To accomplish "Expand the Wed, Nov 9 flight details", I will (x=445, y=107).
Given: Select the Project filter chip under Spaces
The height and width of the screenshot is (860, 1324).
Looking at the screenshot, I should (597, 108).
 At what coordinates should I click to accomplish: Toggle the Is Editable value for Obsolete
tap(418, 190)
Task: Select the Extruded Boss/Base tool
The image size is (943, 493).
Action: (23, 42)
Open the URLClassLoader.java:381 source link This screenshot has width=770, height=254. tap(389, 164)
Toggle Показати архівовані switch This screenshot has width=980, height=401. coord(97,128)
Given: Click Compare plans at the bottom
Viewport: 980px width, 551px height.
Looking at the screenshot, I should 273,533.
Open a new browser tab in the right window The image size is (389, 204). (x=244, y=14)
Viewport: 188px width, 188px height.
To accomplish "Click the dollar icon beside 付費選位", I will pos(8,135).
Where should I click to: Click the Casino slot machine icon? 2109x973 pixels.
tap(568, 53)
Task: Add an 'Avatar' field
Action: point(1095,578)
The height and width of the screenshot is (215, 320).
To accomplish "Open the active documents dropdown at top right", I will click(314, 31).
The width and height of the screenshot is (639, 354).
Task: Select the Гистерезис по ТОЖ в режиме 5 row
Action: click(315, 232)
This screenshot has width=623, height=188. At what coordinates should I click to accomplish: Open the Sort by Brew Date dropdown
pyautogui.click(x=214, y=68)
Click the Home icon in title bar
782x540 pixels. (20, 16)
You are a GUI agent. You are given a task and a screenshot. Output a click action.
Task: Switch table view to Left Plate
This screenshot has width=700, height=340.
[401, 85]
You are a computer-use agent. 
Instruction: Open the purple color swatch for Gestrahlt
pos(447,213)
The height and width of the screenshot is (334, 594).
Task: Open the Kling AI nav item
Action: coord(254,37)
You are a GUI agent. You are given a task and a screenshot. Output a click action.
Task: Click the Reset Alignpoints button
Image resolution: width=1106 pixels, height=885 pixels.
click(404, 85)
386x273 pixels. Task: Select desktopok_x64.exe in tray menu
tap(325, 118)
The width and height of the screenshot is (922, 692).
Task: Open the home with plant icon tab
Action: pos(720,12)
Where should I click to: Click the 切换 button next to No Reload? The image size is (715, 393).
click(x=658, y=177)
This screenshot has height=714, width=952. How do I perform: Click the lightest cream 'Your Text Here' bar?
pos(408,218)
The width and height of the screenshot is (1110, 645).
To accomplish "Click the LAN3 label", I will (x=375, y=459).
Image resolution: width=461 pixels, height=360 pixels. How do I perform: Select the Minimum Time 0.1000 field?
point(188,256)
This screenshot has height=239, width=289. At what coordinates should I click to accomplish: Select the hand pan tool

+-------+

## WHAT IS ASKED
Starting at the first line of the material and ending after the line that contains "Looking at the screenshot, I should (597, 108).", both included, rewrite those lines with "Project" switched to "Archive" and everything else unchanged.

## THE SOLUTION
To accomplish "Expand the Wed, Nov 9 flight details", I will (x=445, y=107).
Given: Select the Archive filter chip under Spaces
The height and width of the screenshot is (860, 1324).
Looking at the screenshot, I should (597, 108).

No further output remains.